Interview

« Préjugé de race » : être Noir en métropole au premier XXe siècle

le 30/10/2022 par Dominique Chathuant, Arnaud Pagès
le 27/10/2022 par Dominique Chathuant, Arnaud Pagès - modifié le 30/10/2022

Début XXe, plus de 50 ans après l'abolition de l'esclavage, les Français originaires d'Afrique subsaharienne et des Antilles souffrent toujours de nombreuses discriminations à caractère raciste. Que signifiait être Noir dans une France colonialiste ? Conversation avec Dominique Chathuant.

Dominique Chathuant est agrégé et chercheur associé au CERHiC (Centre d'études et de recherche en histoire culturelle de l’Université de Reims Champagne-Ardenne). Son travail porte sur les représentations de la question du racisme dans l’opinion et leur articulation avec la culture républicaine, l’histoire des discours antiracistes et l’expérience des élites politiques noires en France sous la Troisième République.

Il a contribué à plusieurs ouvrages traitant de ces questions,  dont Les élections législatives et sénatoriales outre-mer publiée aux Indes Savantes en 2010, L’encyclopédie de la colonisation française (même éditeur, 2017-2021), Combattants de l’Empire.
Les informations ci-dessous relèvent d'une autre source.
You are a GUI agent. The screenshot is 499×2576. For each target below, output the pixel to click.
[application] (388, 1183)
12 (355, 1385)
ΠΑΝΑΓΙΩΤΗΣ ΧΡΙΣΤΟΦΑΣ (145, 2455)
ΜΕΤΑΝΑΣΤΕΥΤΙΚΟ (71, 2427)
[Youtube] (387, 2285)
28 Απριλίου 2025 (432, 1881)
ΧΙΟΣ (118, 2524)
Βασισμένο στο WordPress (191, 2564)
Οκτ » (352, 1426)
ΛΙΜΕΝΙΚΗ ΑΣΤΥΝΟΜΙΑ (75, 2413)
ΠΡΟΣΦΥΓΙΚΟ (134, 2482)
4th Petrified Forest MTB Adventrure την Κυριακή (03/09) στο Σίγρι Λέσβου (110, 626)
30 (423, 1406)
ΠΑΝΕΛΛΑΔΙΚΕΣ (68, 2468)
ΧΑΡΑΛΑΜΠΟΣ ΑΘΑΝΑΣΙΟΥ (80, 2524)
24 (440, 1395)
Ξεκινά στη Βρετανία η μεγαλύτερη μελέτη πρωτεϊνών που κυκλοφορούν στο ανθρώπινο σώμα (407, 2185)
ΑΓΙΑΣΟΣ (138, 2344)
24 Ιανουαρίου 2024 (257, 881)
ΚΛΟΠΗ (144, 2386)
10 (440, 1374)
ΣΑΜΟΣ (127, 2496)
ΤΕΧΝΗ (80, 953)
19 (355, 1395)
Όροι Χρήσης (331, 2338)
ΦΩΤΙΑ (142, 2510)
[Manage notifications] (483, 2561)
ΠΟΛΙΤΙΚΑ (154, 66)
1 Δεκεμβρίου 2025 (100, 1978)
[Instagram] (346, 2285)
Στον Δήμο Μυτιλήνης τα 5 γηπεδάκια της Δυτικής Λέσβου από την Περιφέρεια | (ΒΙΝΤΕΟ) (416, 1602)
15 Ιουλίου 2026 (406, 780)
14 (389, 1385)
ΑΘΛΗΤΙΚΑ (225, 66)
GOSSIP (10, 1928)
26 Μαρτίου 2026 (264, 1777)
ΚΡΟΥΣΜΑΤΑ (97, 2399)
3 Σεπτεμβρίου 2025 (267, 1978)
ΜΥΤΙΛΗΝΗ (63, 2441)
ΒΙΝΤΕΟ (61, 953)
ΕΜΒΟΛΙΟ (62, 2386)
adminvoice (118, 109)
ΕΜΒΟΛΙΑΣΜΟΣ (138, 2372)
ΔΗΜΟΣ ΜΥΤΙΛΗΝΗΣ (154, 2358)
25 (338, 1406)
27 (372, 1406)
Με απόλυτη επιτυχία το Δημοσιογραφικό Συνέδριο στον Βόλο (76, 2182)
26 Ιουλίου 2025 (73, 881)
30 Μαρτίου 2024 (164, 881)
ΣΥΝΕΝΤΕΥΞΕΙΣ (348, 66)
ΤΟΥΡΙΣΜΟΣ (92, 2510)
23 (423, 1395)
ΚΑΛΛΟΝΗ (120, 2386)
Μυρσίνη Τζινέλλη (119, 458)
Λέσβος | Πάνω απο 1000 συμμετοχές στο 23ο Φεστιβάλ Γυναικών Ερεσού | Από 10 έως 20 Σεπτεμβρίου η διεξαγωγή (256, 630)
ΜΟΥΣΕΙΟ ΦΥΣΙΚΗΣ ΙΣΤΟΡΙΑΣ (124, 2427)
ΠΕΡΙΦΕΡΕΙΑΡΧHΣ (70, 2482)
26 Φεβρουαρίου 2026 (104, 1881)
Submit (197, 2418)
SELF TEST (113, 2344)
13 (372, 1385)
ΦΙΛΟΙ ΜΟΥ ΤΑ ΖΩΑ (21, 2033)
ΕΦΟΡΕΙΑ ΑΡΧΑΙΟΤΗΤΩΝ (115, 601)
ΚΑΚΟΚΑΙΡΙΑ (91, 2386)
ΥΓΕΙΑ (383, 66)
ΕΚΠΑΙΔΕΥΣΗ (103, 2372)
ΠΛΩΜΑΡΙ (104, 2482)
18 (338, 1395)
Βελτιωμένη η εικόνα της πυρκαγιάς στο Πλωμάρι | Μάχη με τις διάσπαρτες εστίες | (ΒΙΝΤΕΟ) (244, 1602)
Les troupes coloniales dans la Grande guerre (Vendémiaire, 2018) ou Histoire globale de la France coloniale (Philippe-Rey, novembre 2022). Il est également l'auteur de l'essai Nous qui ne cultivons pas le préjugé de race. Histoire(s) d’un siècle de doute sur le racisme en France paru aux éditions du Félin en 2021.

Propos recueillis par Arnaud Pagès

RetroNews : Tout d’abord, comment les Français noirs étaient-ils considérés dans la France du début du XXe siècle ?

Dominique Chathuant : En métropole, les originaires des colonies vivaient une expérience difficile.

Régulièrement, on les renvoyait à l'idée qu'ils « venaient de pays » où ils étaient cannibales. On les questionnait sur leur connaissance du français et ils répondaient qu'ils avaient toujours été scolarisés en français. Par exemple, lorsqu'il était professeur à Pau, le Guadeloupéen Gratien Candace (pas encore député), qui était fils et petit-fils d'esclave, devait régulièrement expliquer voire justifier de sa qualité de Français. C'est le lot de la plupart des personnes noires à cette époque dans l'Hexagone.

Par ailleurs, rappelons qu'à cette époque, le service militaire était un véritable rituel initiatique qui permettait de devenir un homme. Il fédérait tous les citoyens mâles, quelles que soient leurs origines sociales et les intégrait en tant qu'adultes dans la communauté nationale. Celui qui était recalé par le conseil de révision revenait honteux dans son village. Dans les vieilles colonies (Guadeloupe, Guyane, Martinique, la Réunion), où les gens étaient légalement citoyens depuis 1848, l’application de la conscription se heurtait à une double résistance. D’une part, les élites blanches des quatre colonies étaient hostiles à la ponction d’une partie de leur main-d’œuvre et en redoutaient le coût salarial. D’autre part, l'armée ne tenait pas aux recrues « créoles » : il y avait l'idée qu'il existait des races guerrières et d'autres qui ne l'étaient pas. Beaucoup pensaient par ailleurs que le métissage donnait des recrues « indolentes ». De ce fait, le service militaire ne fut pas appliqué aux vieilles colonies avant 1914.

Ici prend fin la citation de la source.